Let $\langle a_n \rangle$ be a sequence of positive numbers. If $p>1/2$ and $\sum_{n=1}^{\infty} a_n$ converges, then how can I prove that $\sum_{n=1}^{\infty} \sqrt{a_n a_{n+1}}$ and $\sum_{n=1}^{\infty} \sqrt{a_n}/n^p$ also converges? It seems that any kind of convergence test does not work.

Also, does the converse hold? I think it doesn't, but I have trouble finding a counterexample.

Answer 1

Hints: (substantial)

• For the first, use the AM–GM inequality: $$ \sqrt{a_na_{n+1}} \leq \frac{a_n+a_{n+1}}{2} $$ and comparison theorems.

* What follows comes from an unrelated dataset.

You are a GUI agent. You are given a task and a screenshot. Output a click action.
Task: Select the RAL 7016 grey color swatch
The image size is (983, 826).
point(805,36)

• For the second, use the Cauchy—Schwarz inequality* on the partial sums: $$ \sum_{n=1}^N \frac{\sqrt{a_n}}{n^p} \leq \sqrt{\sum_{n=1}^N a_n}\sqrt{\sum_{n=1}^N \frac{1}{n^{2p}}} $$ then the fact that $p>\frac{1}{2}$ and and comparison theorems.

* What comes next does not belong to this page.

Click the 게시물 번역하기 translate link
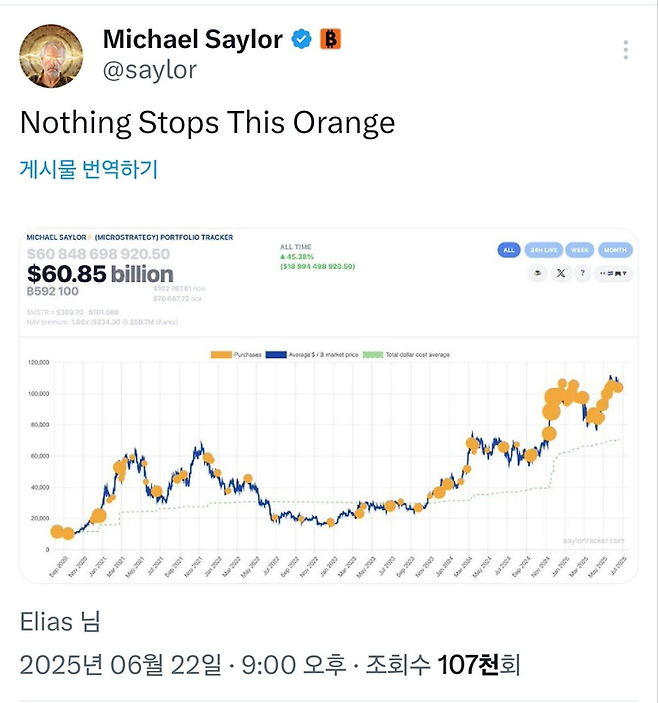Screen dimensions: 658x703 (89, 169)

For the counterexamples, you may want to find sequences such that

• first: $a_{2n}$ is always "big," yet $a_{2n+1}$ is really "small."
• second: for $p=1$, $\frac{\sqrt{a_n}}{n} = \frac{1}{n \ln^2 n}$ (recall that $\sum_{n=1}^\infty \frac{1}{n \ln^2 n}$ is a convergent series)

$\ast$ As mentioned in a comment below by Martin R, the AM–GM inequality would do as well for the second (and Cauchy–Schwarz for the first), but it's good to know several tools.